Each line from the one that contains "This screenshot has height=770, width=1132." to the end of the material must be set down exactly, and no line before it.

——

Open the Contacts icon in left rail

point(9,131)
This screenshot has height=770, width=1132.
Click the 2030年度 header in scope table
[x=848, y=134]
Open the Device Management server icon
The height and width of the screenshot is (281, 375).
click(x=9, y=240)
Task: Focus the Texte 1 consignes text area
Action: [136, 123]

——

> **Problem solution**
This screenshot has height=770, width=1132.
Click the 2030年度 header in scope table
[x=848, y=134]
Open the Device Management server icon
The height and width of the screenshot is (281, 375).
click(x=9, y=240)
Task: Focus the Texte 1 consignes text area
Action: [136, 123]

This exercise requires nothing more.